If you look at the structured suggestions that rustc gives, the message succinctly explains what concept you're changing, giving you some keywords that you can Google for, and the transformed code allowing you to continue without having to consider the implications necessarily. You can't get that immediacy from a book.
will tell you that Iterator is a trait (so you should use the appropriate style and mark it with dyn to make it clear) and that it has an associated type that must be specified (showing you the syntax you'd need)

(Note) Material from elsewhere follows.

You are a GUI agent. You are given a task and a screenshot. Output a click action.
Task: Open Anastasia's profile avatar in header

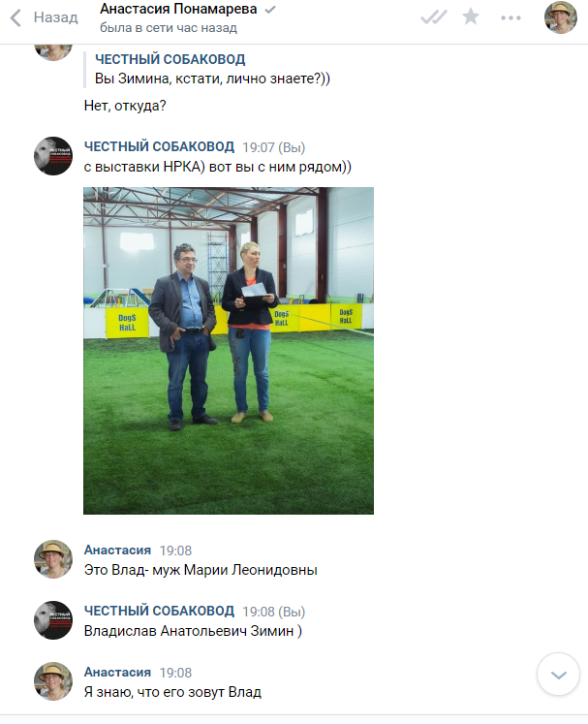(561, 17)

warning: trait objects without an explicit `dyn` are deprecated
--> src/main.rs:1:13
|
1 | fn foo() -> Iterator {
| ^^^^^^^^ help: use `dyn`: `dyn Iterator`
|
= note: `#[warn(bare_trait_objects)]` on by default
error[E0191]: the value of the associated type `Item` (from trait `std::iter::Iterator`) must be specified
--> src/main.rs:1:13
|
1 | fn foo() -> Iterator {
| ^^^^^^^^ help: specify the associated type: `Iterator<Item = Type>`
Then it will tell you that you cannot ever return a trait directly, because its unsized (?Sized), but the compiler peeks at the function body and checks which of the 3 solutions could apply. In this case, it introduces you to the impl Trait feature (opaque type that implements a given trait):
error[E0746]: return type cannot have an unboxed trait object
--> src/main.rs:1:13
|
1 | fn foo() -> dyn Iterator<Item = usize> {
| ^^^^^^^^^^^^^^^^^^^^^^^^^^ doesn't have a size known at compile-time
|
= note: for information on `impl Trait`, see <https://doc.rust-lang.org/book/ch10-02-traits.html#returning-types-that-implement-traits>
help: use `impl Iterator<Item = usize>` as the return type, as all return paths are of type `std::vec::IntoIter<{integer}>`, which implements `Iterator<Item = usize>`
|
1 | fn foo() -> impl Iterator<Item = usize> {
| ^^^^^^^^^^^^^^^^^^^^^^^^^^^
But if the implementation were different it would show you how to use boxed trait objects:
error[E0746]: return type cannot have an unboxed trait object
--> src/main.rs:1:13
|
1 | fn foo() -> dyn Iterator<Item = usize> {
| ^^^^^^^^^^^^^^^^^^^^^^^^^^ doesn't have a size known at compile-time
|
= note: for information on trait objects, see <https://doc.rust-lang.org/book/ch17-02-trait-objects.html#using-trait-objects-that-allow-for-values-of-different-types>
= note: if all the returned values were of the same type you could use `impl Iterator<Item = usize>` as the return type
= note: for information on `impl Trait`, see <https://doc.rust-lang.org/book/ch10-02-traits.html#returning-types-that-implement-traits>
= note: you can create a new `enum` with a variant for each returned type
help: return a boxed trait object instead
|
1 | fn foo() -> Box<dyn Iterator<Item = usize>> {
2 | if true {
3 | Box::new(vec![1, 2, 3].into_iter())
4 | } else {
5 | Box::new(None.into_iter())
This is not perfect, as it is a complex topic and its done in the cli output, but there's no reason that having this level of interactive learning in rust-analyzer wouldn't be a net positive.
Quicker feedback. It'll tell you in-line the issue (if any) is with your code as soon as you save the file. cargo will tell you the same thing but it takes longer.
In addition, this provides type annotations inline and other IDE features like go-to-definition and find-usages.
So the "move from" didn't really make sense to me. You wouldn't stop using cargo (rust's package manager) to use rust analyzer (a code analysis / code completion tool).
One question I’ve had for some time: what exactly is the relationship between Ferrous Systems and the Rust core team? The most important part of this article - the call for sponsors - calls out the former, but I would think Mozilla would also be greatly motivated to sponsor this work. (If they haven’t already?)